“Look, we all know that there’s an easy way to prove who’s telling the truth here,” I said. “We should both agree to write down two names at the same time. Then you can decide for yourself what her real intentions are here, gentlemen. To help, or to hinder. If these names are not under some suspicion in the British secret service, then I’ll be the one facing a midnight boat trip, not her. I’ve already put up my hands to everything of which I’ve been accused. So, I’ve nothing at all to lose, have I? Can this beautiful lady honestly say the same?”
The monk handed me a pencil and a sheet of paper. “Very well,” he said. “I’m going to do what she’s been urging me to do for several minutes. To call your bluff. Write it down, Gunther. Write down the names. But woe betide you if you’re wrong, my German friend.”
“With pleasure.”
I tore the sheet of paper in half, wrote the name JOHN CAIRNCROSS, and handed it to the monk.
“This first man has already confessed to being a Soviet spy,” I said. “However, his name is not yet known outside of MI6. So I couldn’t possibly have known about him unless someone in the HVA had told me. Agreed?”
The monk read the name and passed it to one of his colleagues.
I prepared to write the second name, uncertain now of how to spell it. English has such peculiar, idiosyncratic spellings. The Christian name was short and obvious. But the surname was something else, like a type of felt hat beloved of English gentlemen. If I made a muck of it I was a dead man, without question. For a second or two I considered beginning the name with an “F” but changed my mind and, praying that Maugham had not mentioned to the spymasters my having listened to the conversation of Sinclair and Reilly while I was up on the roof, I wrote it with a “Ph,” like Philip. When I finished, I handed the paper back to the monk. On it was written the name KIM PHILBY.
“I suspect,” I said, “that restoring the reputation of this second man was, perhaps, what this operation was always all about.”
The monk looked at the name without betraying a flicker of recognition and then showed it to his two colleagues, whose reactions were equally gnomic.
“Now then, Miss French, I wonder if you’d mind doing the same as Herr Gunther,” said the monk, handing her the pencil and another piece of paper. “Take your time. But write down the names of anyone who was spying for the KGB in MI6, if you can.”
Anne stared at me for a moment with tight-lipped malevolence. Her early cool demeanor was gone; she’d even started biting her thumbnail.

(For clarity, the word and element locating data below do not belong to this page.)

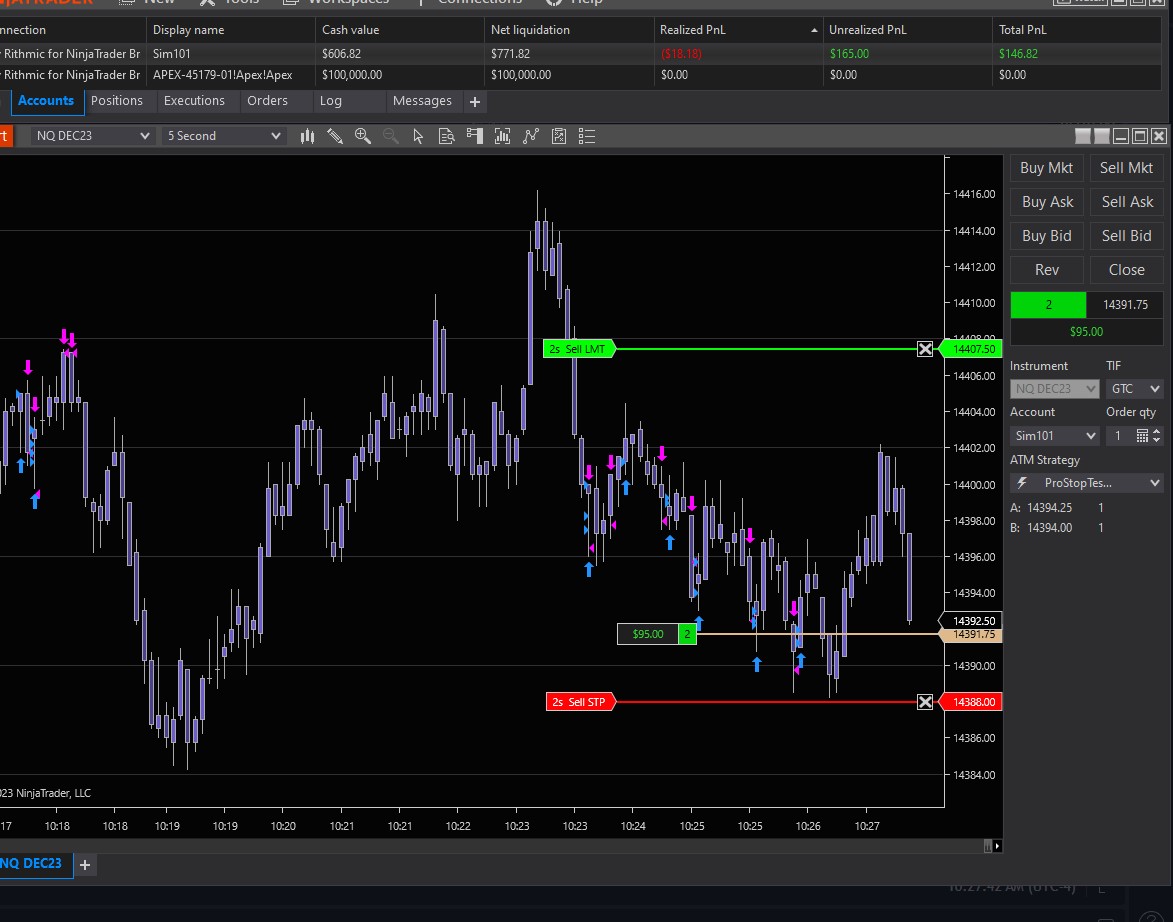Open chart properties list icon

pyautogui.click(x=587, y=136)
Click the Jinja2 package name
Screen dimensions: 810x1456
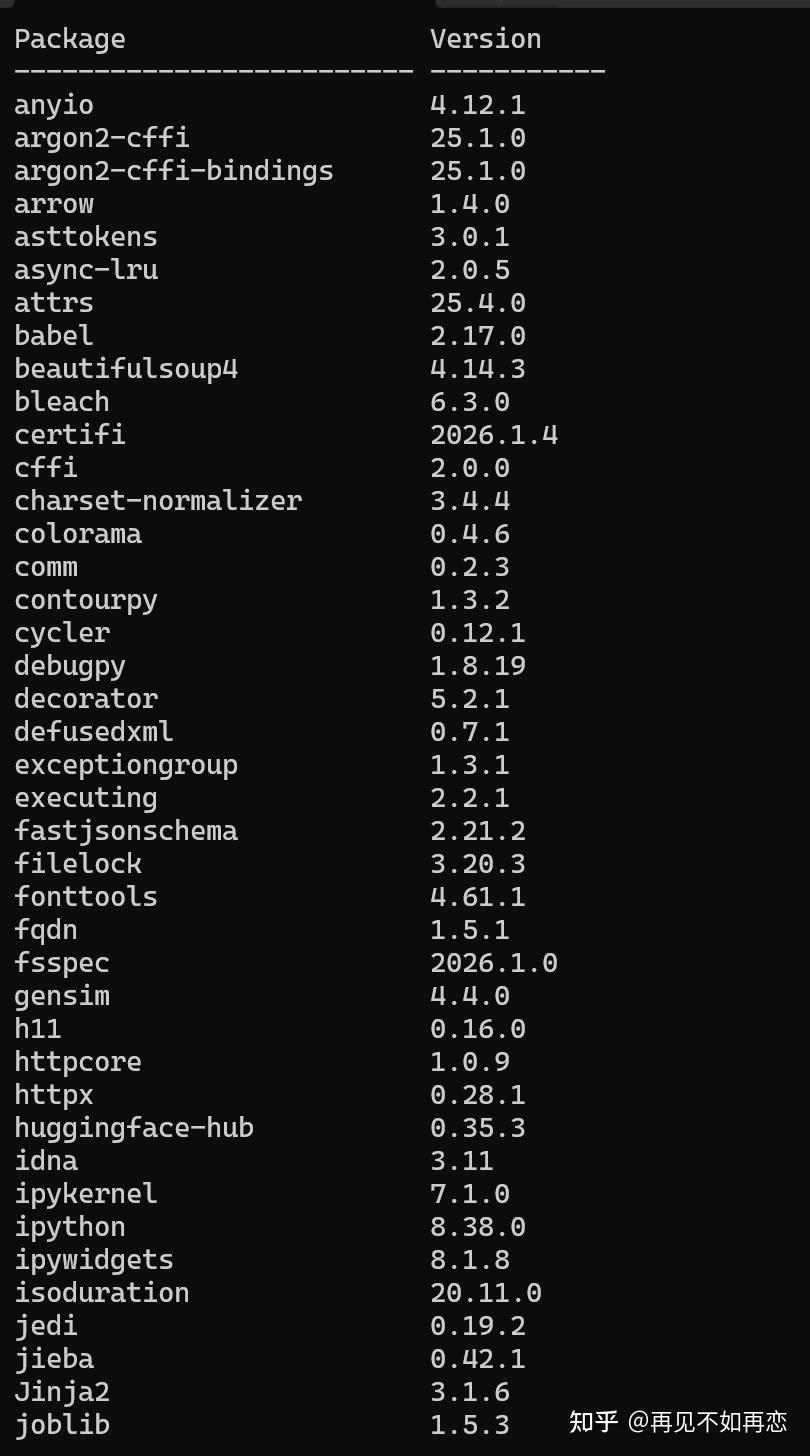[x=62, y=1392]
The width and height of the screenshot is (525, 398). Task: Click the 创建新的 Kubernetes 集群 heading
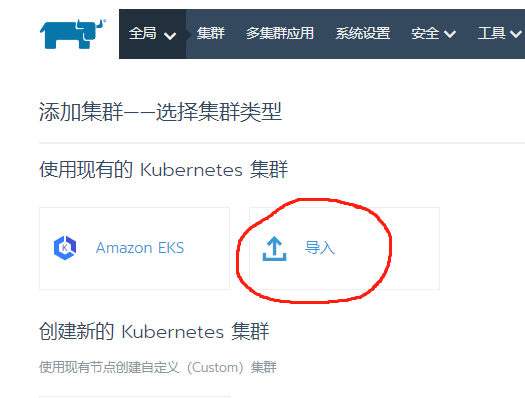(x=154, y=331)
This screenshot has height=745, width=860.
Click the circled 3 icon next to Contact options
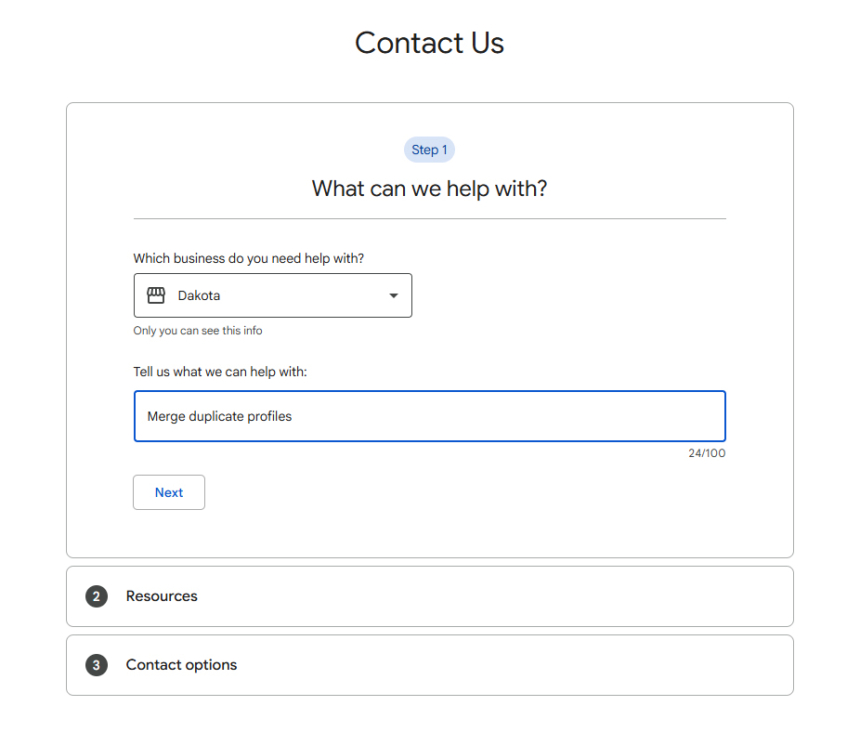(x=96, y=665)
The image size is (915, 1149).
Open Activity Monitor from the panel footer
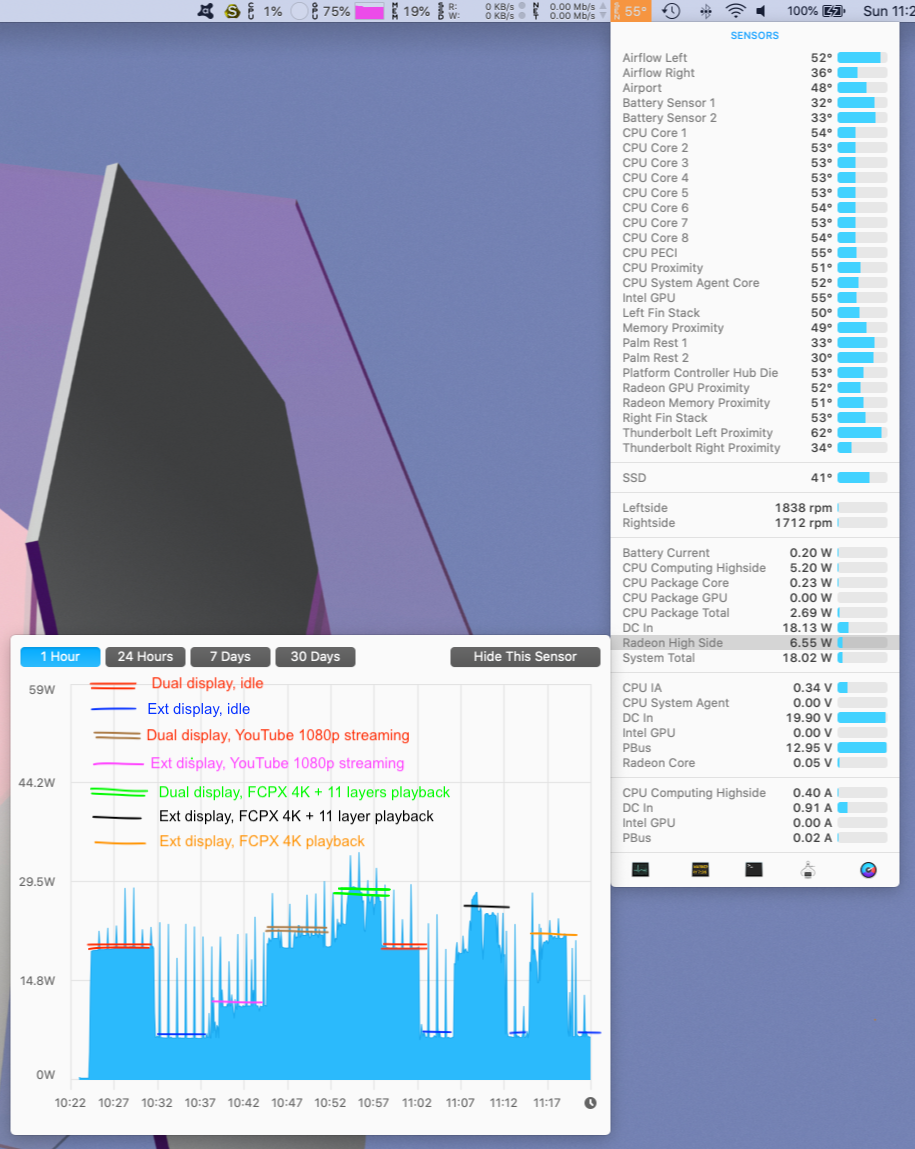coord(640,869)
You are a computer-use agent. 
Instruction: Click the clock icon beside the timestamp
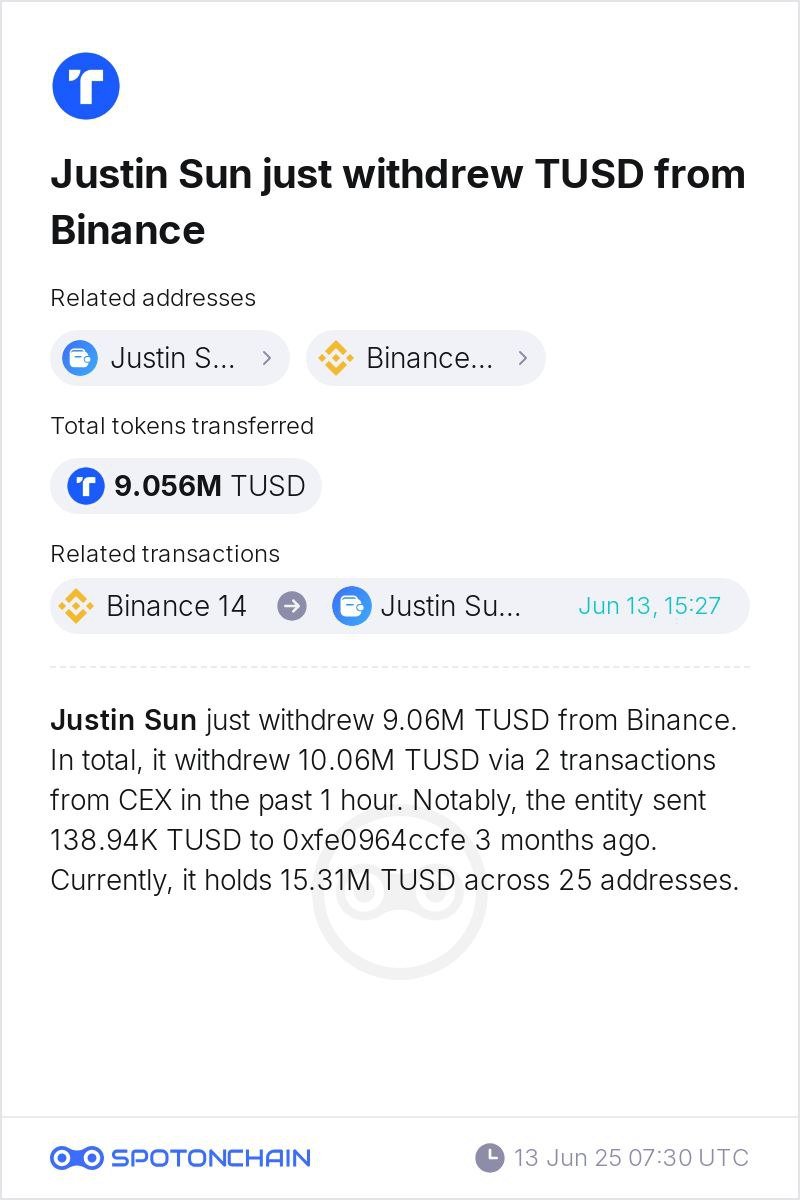[x=489, y=1158]
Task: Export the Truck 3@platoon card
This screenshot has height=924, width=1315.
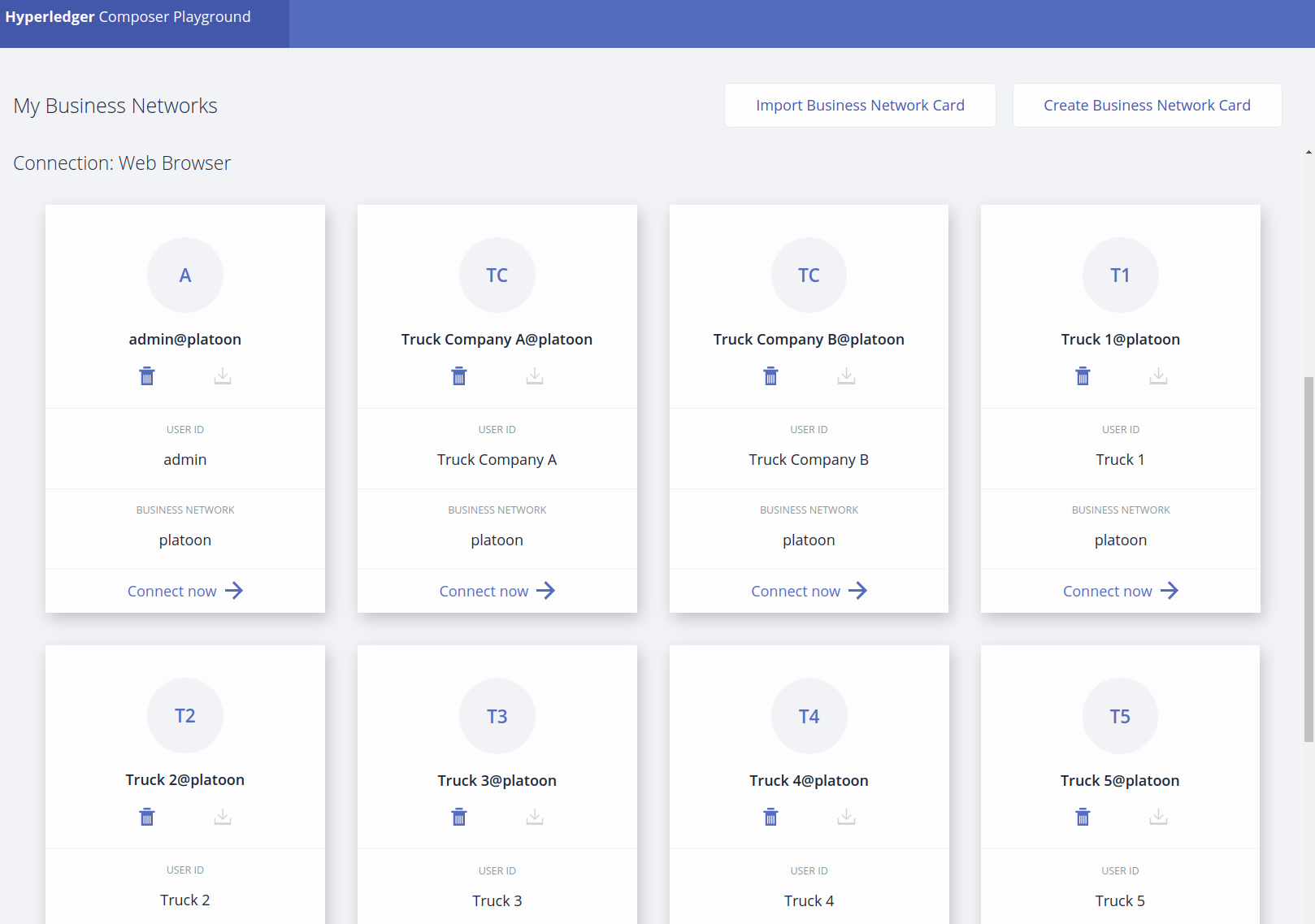Action: [535, 817]
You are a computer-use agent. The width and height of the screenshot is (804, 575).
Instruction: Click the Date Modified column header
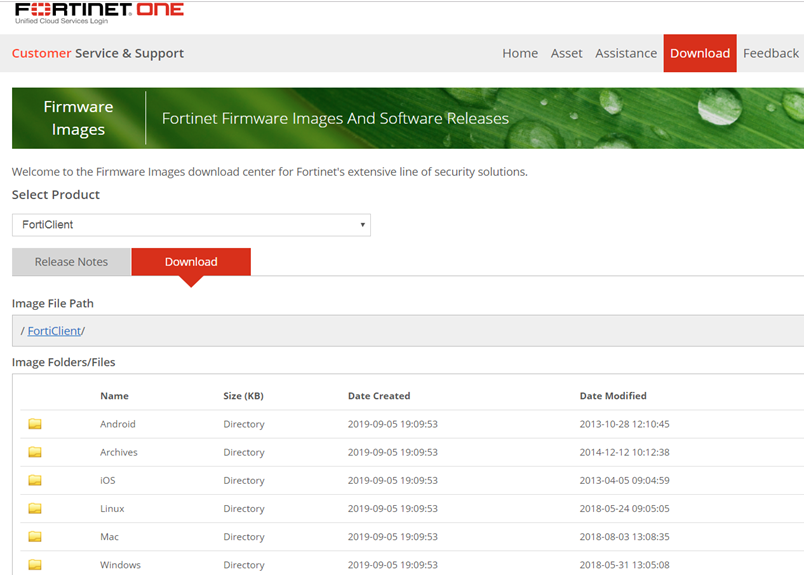613,396
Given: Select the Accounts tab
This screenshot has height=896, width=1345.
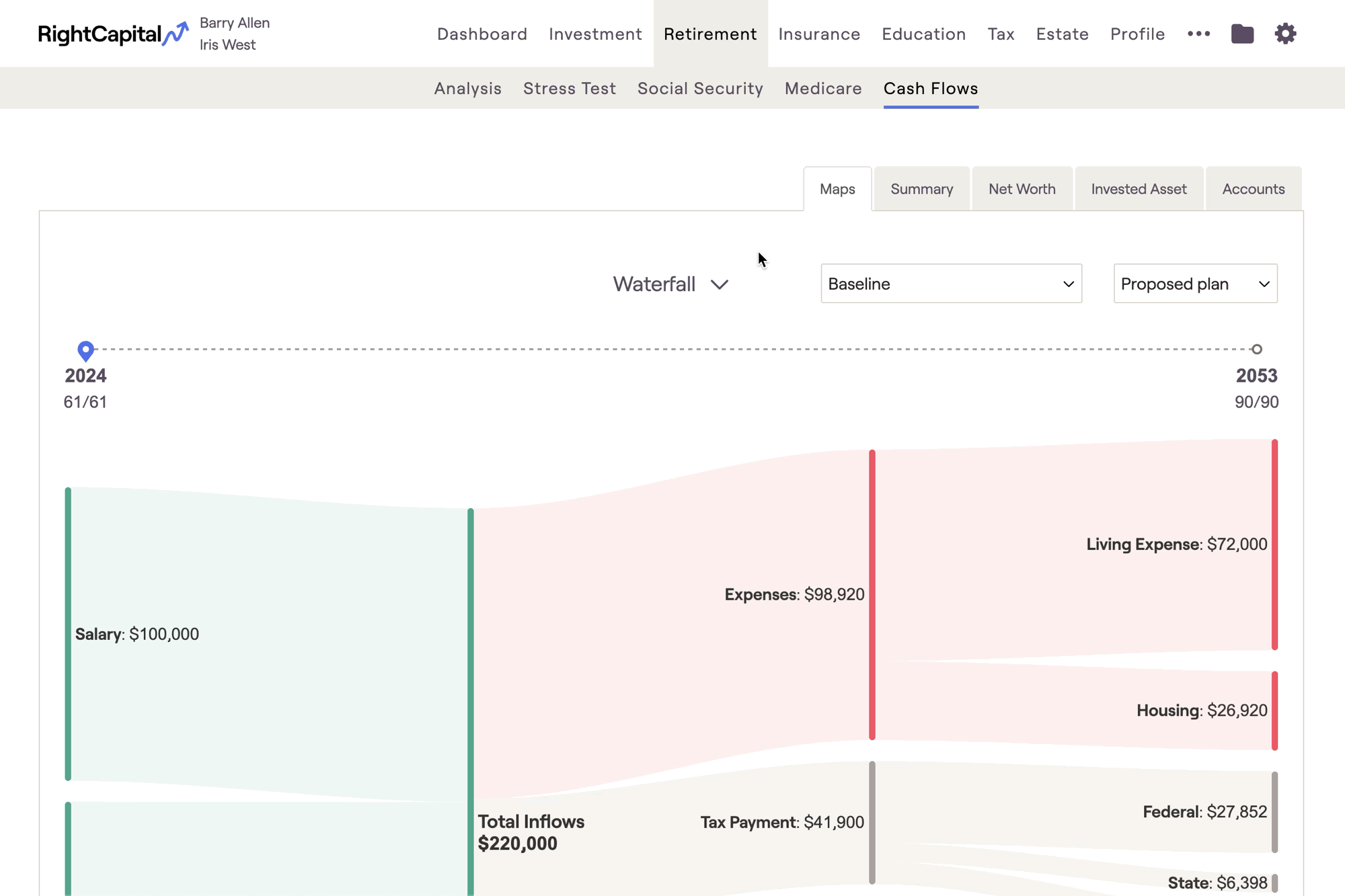Looking at the screenshot, I should 1253,189.
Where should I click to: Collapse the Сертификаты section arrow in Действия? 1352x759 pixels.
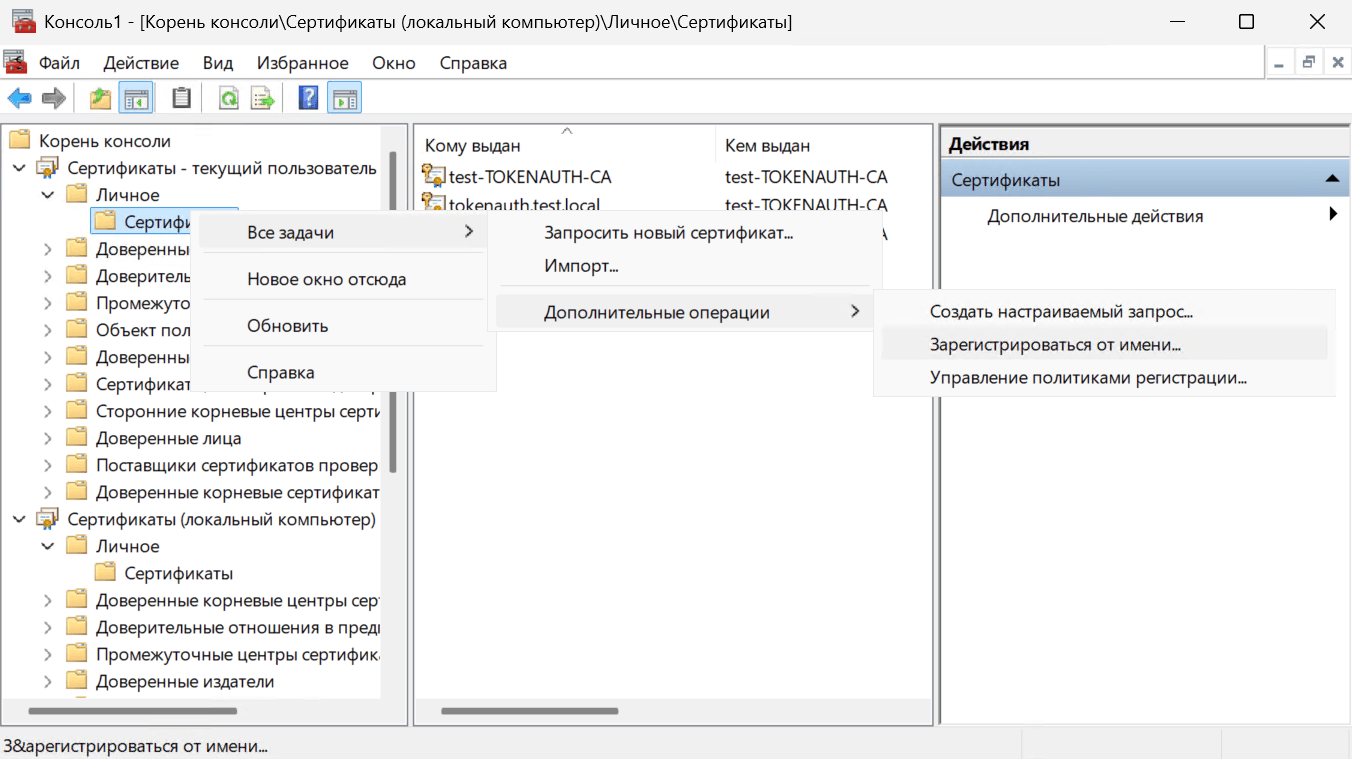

“I already told you,” she said evenly. “Are you deaf? I don’t know the name of any Soviet agents in MI6.” She tossed the pencil away and crushed the paper into a ball, which she now threw at me. “I can’t tell you what I don’t know, can I? He’s lying. Neither of us knows the name of any Soviet agents in MI6.”
“Anne French ought to be the one person you people can trust because she’s already betrayed the HVA’s Hollis operation to you,” I said. “And, of course, it’s perfectly understandable that you should trust her. Christ, I know I would. Anyone would. At great personal risk she’s told you everything about Othello and in considerable detail. That’s undeniable. Did you hear me deny it for very long? No. I’ve confirmed it and so has Harold Hennig. Well, more or less. But if I have supplied the names of two men who’ve been Soviet agents in MI6 and she says she can’t, then where does that leave your opinion of her? And of me? Clearly she’s demonstrated her loyalty to her own country and to you, and yet she says she knows nothing at all about any Soviet agents in MI6. It’s puzzling.” I looked at her and smiled kindly. “You might as well tell them, Anne. I really don’t think that either one of those names is going to be such a surprise to them.”
“Fuck you,” she hissed.
“You already did, sweetheart. In bed. Several times. And then in here. But do let me know if I’ve forgotten somewhere else.”
THIRTY-TWO
The thugs from Portsmouth took me back to the red room, only this time they didn’t chain my hand to the radiator, or leave the light on, or even hit me, for which I was grateful. So I wandered round the room for a while, for the exercise, stood at the window, opened it, and then pushed at the louvered shutters. I was glad of the fresh air, but the shutters themselves didn’t shift a centimeter, not even with all my weight against the center gap. It was dark outside and I had no idea what time it was. I could hear and smell the sea and I longed to be outside. I felt sick and terribly tired. My jaw still ached and I was longing for a bath.
“Be careful what you wish for, Gunther,” I said to myself. “They might take you for a bath in the sea. The kind of bath for which you won’t need any soap. Just a pair of concrete overshoes.”